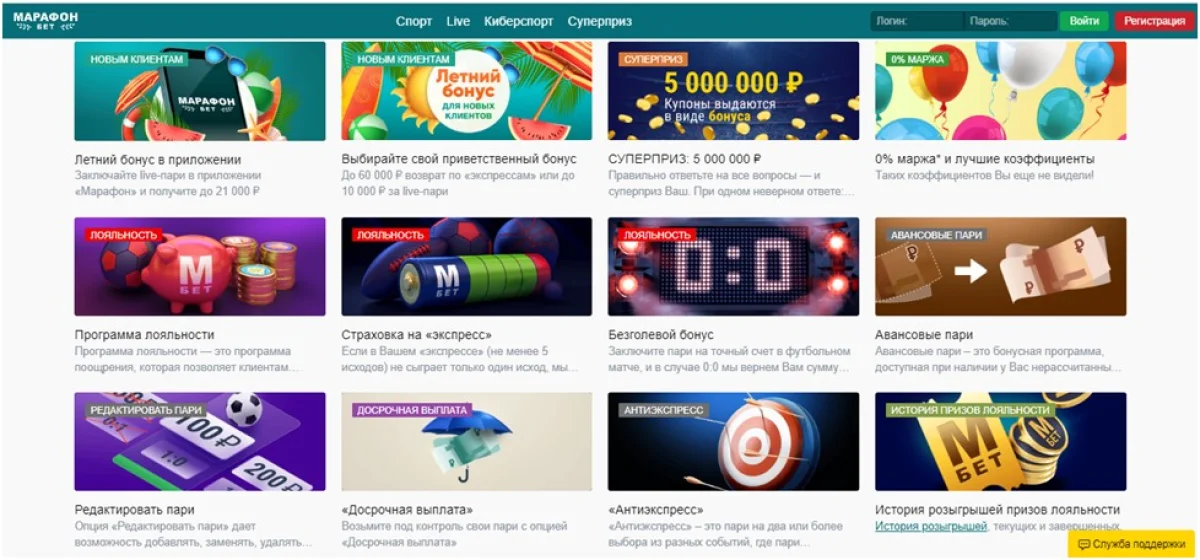
Task: Open the Спорт menu item
Action: pos(414,21)
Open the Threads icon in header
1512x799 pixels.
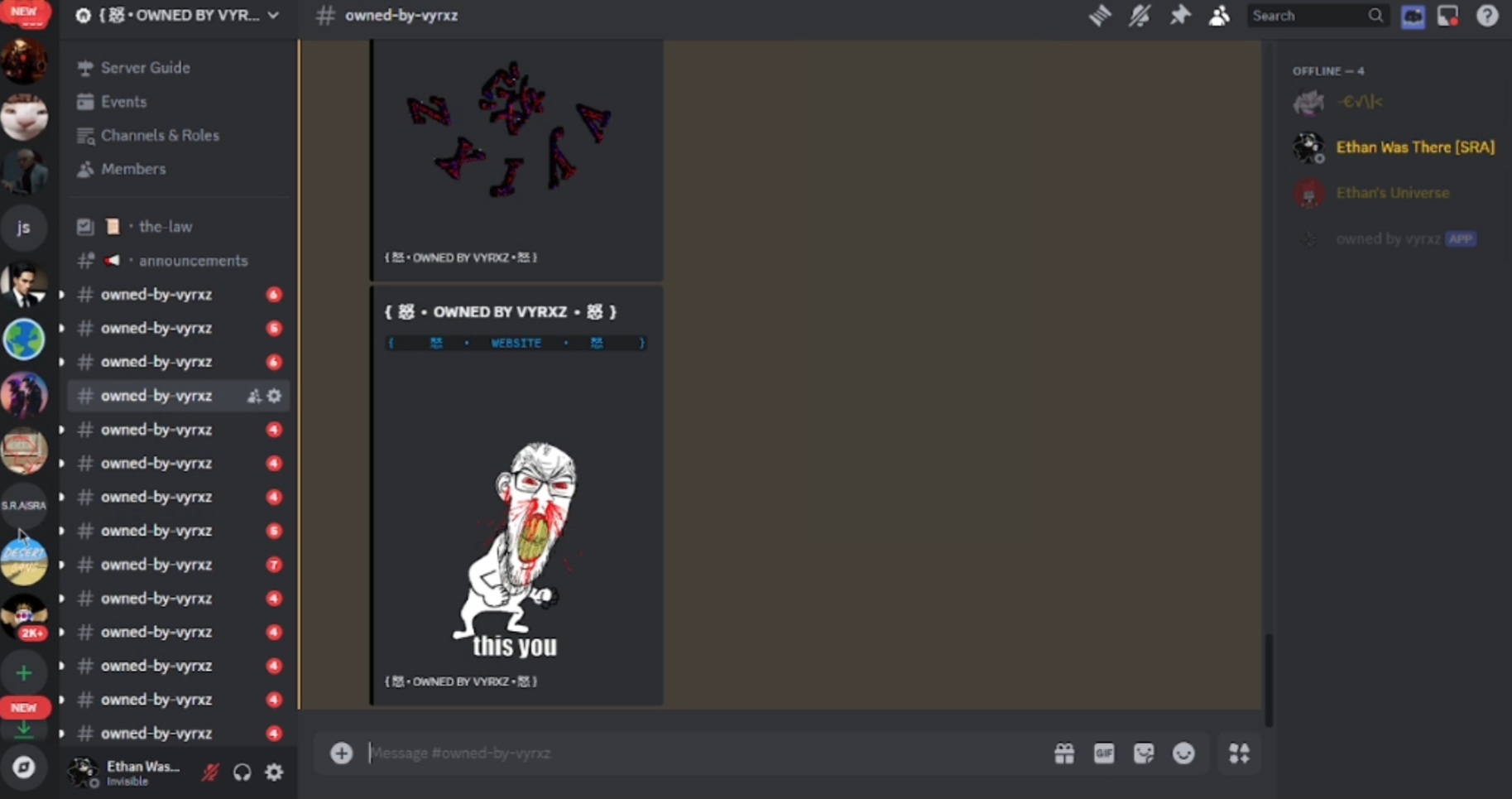tap(1099, 16)
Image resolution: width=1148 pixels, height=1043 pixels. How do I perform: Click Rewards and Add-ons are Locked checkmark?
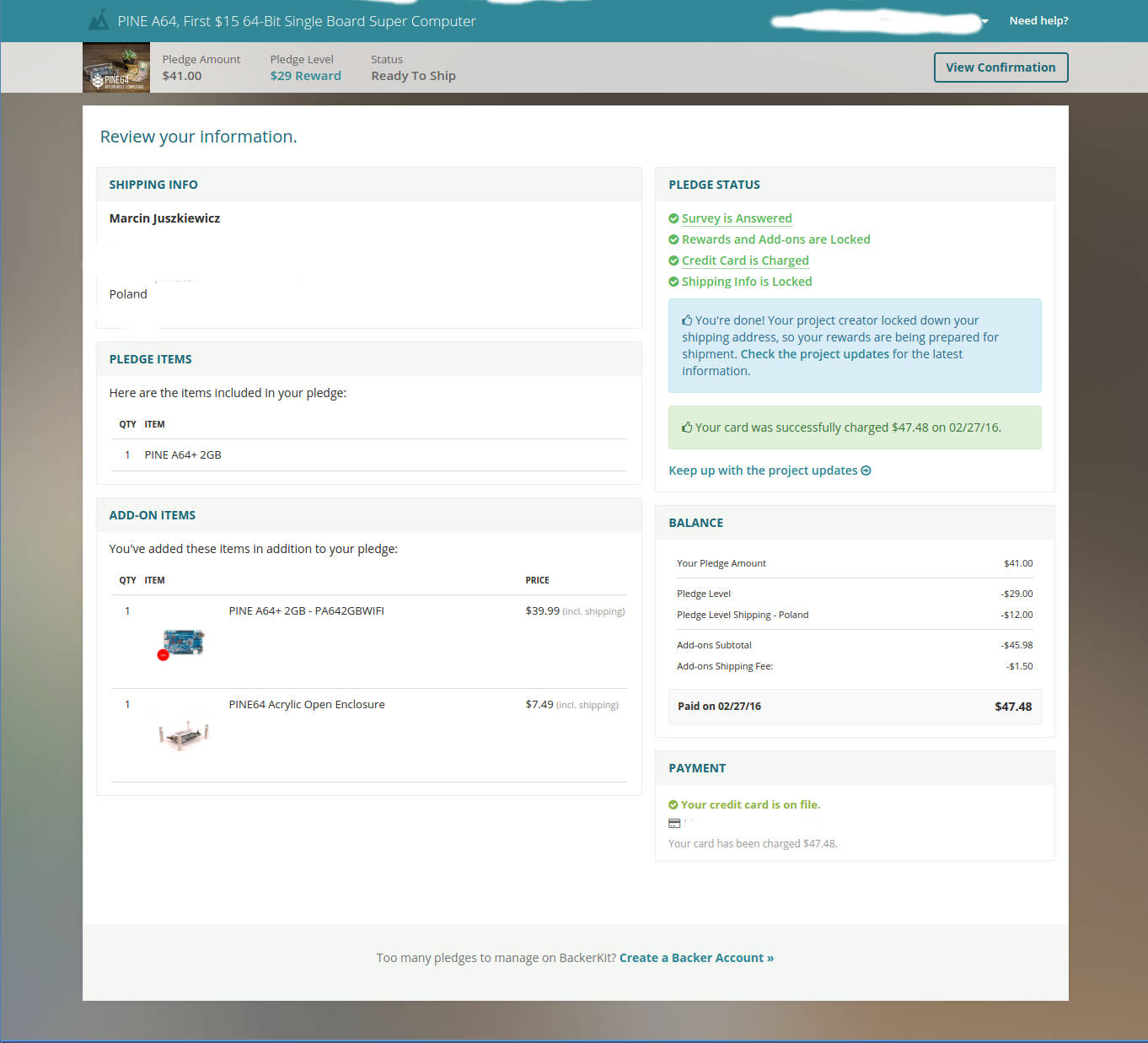(673, 239)
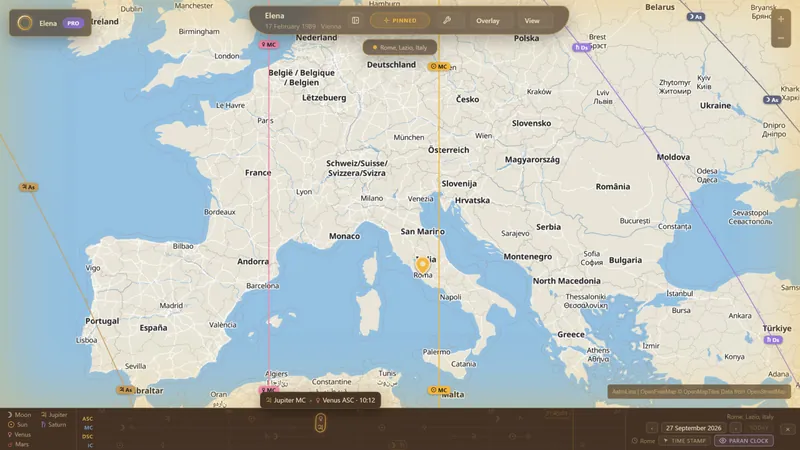Screen dimensions: 800x450
Task: Toggle the PARAN CLOCK eye button
Action: 744,440

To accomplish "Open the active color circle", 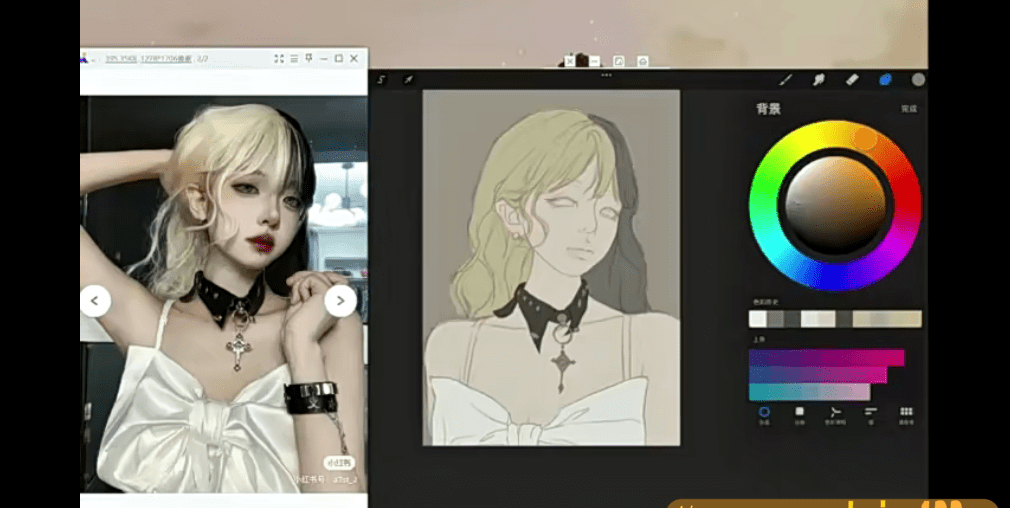I will [x=918, y=80].
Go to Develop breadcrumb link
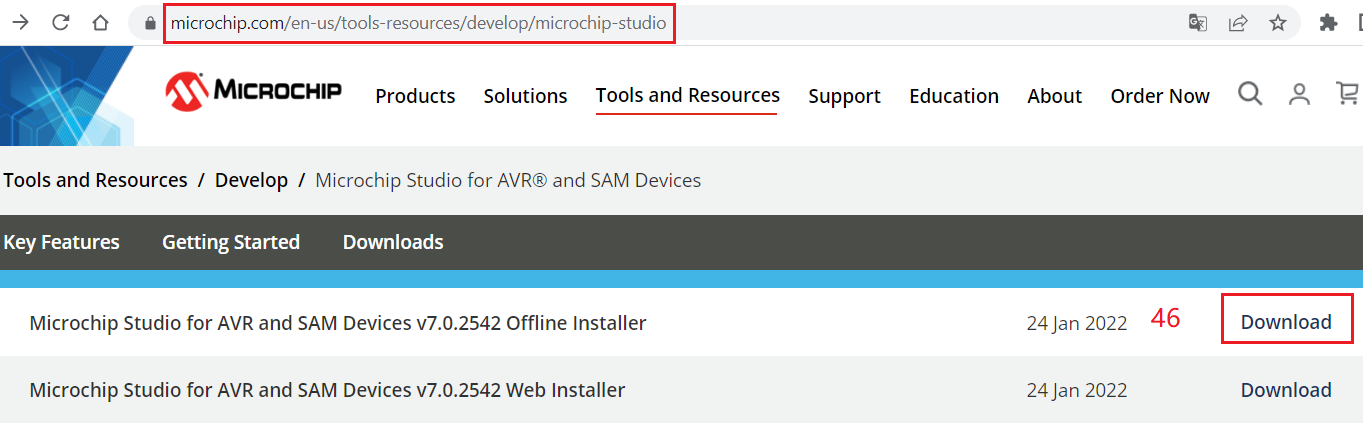 [x=251, y=180]
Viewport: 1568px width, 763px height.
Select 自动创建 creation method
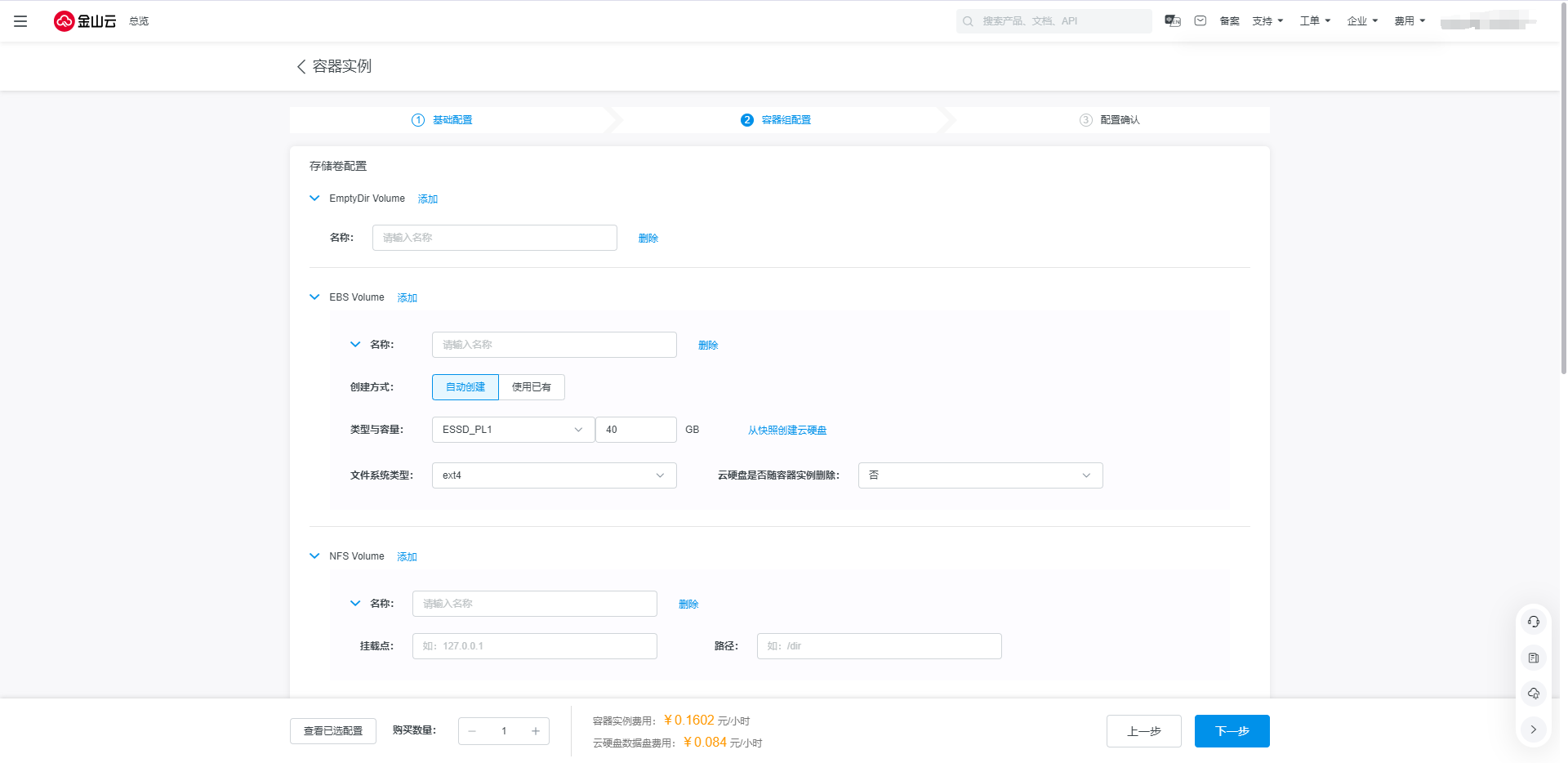pyautogui.click(x=465, y=387)
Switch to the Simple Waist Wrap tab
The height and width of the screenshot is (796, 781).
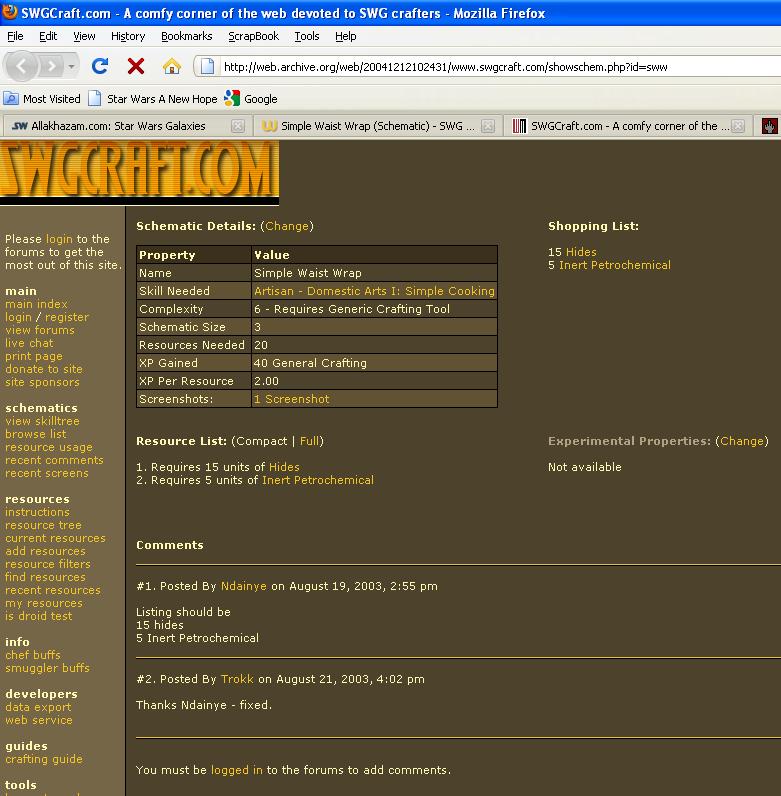(370, 126)
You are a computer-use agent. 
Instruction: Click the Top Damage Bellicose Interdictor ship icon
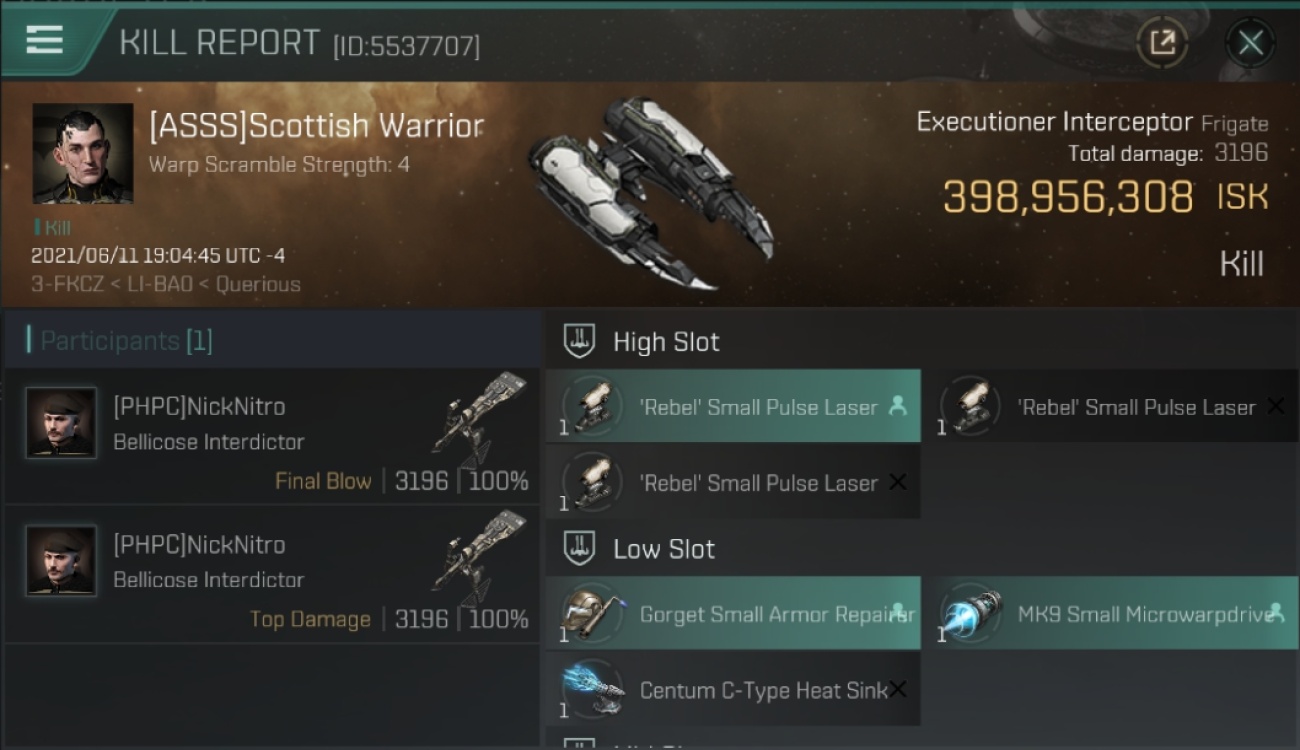point(480,556)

→ **REQUIRED ACTION**:
Without reproducing any picture, repeat exactly the lines from the one containing "Switch to the Simple Waist Wrap tab" through the last line of the material above, both ends included.

→ **OUTPUT FOR THIS EXERCISE**:
Switch to the Simple Waist Wrap tab
The height and width of the screenshot is (796, 781).
(370, 126)
You are a computer-use agent. 
Instruction: Click the Top Damage Bellicose Interdictor ship icon
point(480,556)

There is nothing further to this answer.